What you should do:
Write out the part of the Vietnam travel post below word for word, starting at "Nonetheless, I made" and ending at "GET ON THAT).".

Document section:
Tales from the Swamp
“Vision is the art of seeing what is invisible to others.”
-Jonathan Swift
Well, I know both of the people following this blog (hi Mom and Dad!) have been eagerly awaiting an update from Vietnam, so here it is. The internet has predictably been pretty spotty lately, which is partly the reason this has taken so long (the other being my own laziness). Now then, where to begin....
Many of you are probably aware that Vietnam is a ways away from California. I was aware of this fact too, but only in the abstract, and hadn't really braced myself for the 13 hours of very, very cramped quarters that was our flight from San Francisco to Taipei, Taiwan. Anyone who knows me will know that I do not fit into planes very well. Now, this was a Boeing 737, which is a plane that could probably fit the whole population of my home town in Michigan onboard. If it had been one of the hobbit planes I usually have to fly in in order to get to and from Vermont, I probably would have died. However, it still wasn't all that much fun. The seats are spaced just far enough apart that I can almost, fully extend my legs without colliding with the seat in front of me. Almost. I pity the fool who has to sit in front of my plane, as there are exactly 2 positions in which I can sleep: with my back wedged against the back of the seat and my legs extended into the aisle (not suitable for flight attendants) or with my back on the bottom of the seat and my knees pushing against the back of the seat (not suitable for the poor soul in front of me). Needless to say, I didn't get much sleep.
Nonetheless, I made it the entire flight without jumping out of the emergency exit, and we arrived in Taipei safely. The flight departed at 1:30 AM on Saturday morning and arrived at 6AM on Sunday, meaning that our 12-and-a-half-hour journey was actually 29,5 hours according to the calendar. The International Date Line is weird. I wish we had gotten a little more time in Taiwan, because the airport was actually beautiful. In particular, Taiwanese dumplings are fabulous. I'm beginning to see why Taiwanese restaurants are so popular (Joanne, if you're reading this, GET ON THAT).
Our flight to Ho Chi Minh City, Vietnam was relatively uneventful, but for the fact that the most powerful tropical cyclone of 2013 was churning towards southern China at the same time. I was kind of hoping to get some awesome view of the typhoon's eye like you see from the International Space Station or something, but all you could see from the airplane window was clouds. Oh, and the turbulence was pretty impressive. It felt kind of like, well, flying through a hurricane. Thankfully, I had just read that it would take something like a 500-MPH gust of wind to actually harm an airplane, so I was more entertained than anything else. There were a couple people with slightly green faces and very unhappy expressions by the end of it though. But then, suddenly, we were in Vietnam.
The first thing you notice when you walk out of the airport in Ho Chi Minh City is the smell. It's a mix of cooking food, automobile fuel, and human waste, and it follows you around everywhere you go. Not delicious, but a little comforting. It honestly reminded me quite a bit of Bolivia; reminders of home, I suppose.
The second thing you notice are the motorbikes. Basically everyone in Vietnam has a motorbike. The government only opened up the economy a couple decades ago, and one of the things that aided the rapid growth was the motorbike; they're cheaper and smaller than cars, and they can be used all year round in this climate. I'd say motorbikes outnumber cars on the streets by a factor of about 15:1. Personally, I think this is great; there would be total gridlock on the streets like in China if cars were used, but this way even though the streets are packed traffic runs smoothly.

Source material:
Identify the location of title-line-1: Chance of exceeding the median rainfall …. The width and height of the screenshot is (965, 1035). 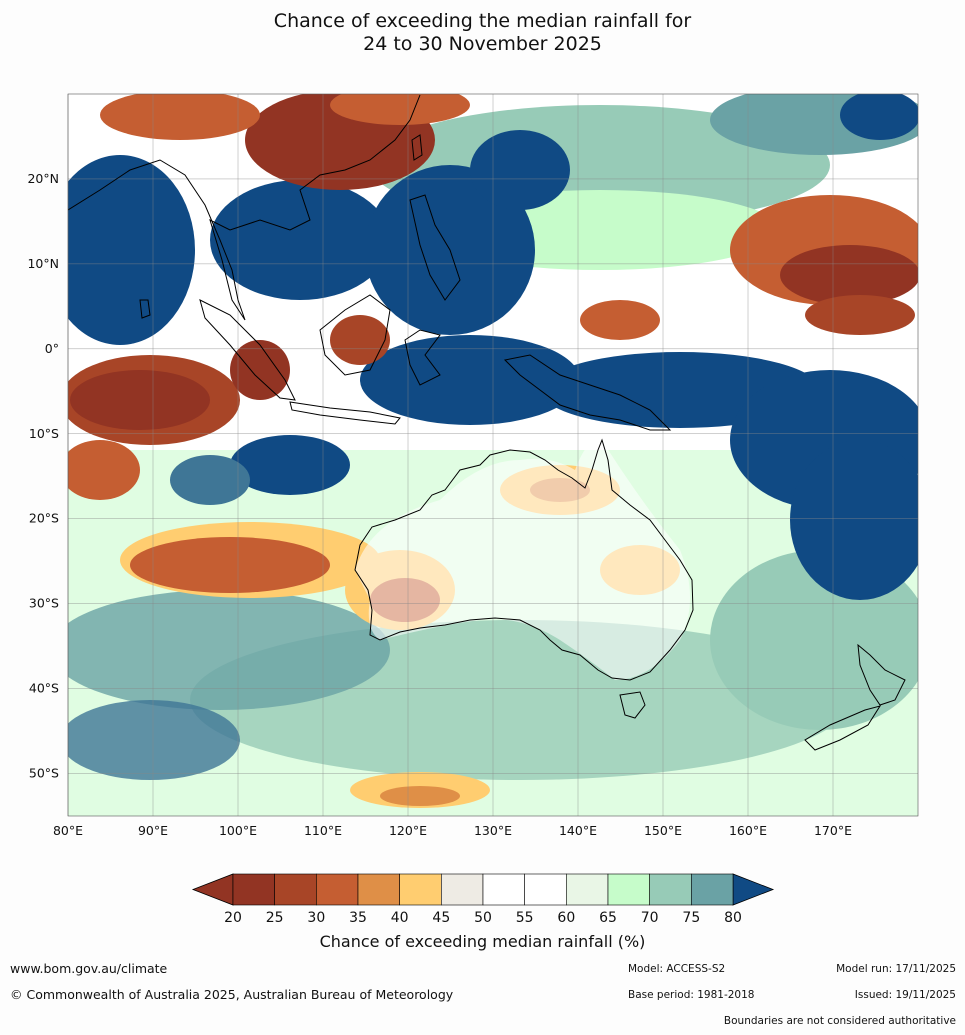
(482, 21).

Solution:
Nonetheless, I made it the entire flight without jumping out of the emergency exit, and we arrived in Taipei safely. The flight departed at 1:30 AM on Saturday morning and arrived at 6AM on Sunday, meaning that our 12-and-a-half-hour journey was actually 29,5 hours according to the calendar. The International Date Line is weird. I wish we had gotten a little more time in Taiwan, because the airport was actually beautiful. In particular, Taiwanese dumplings are fabulous. I'm beginning to see why Taiwanese restaurants are so popular (Joanne, if you're reading this, GET ON THAT).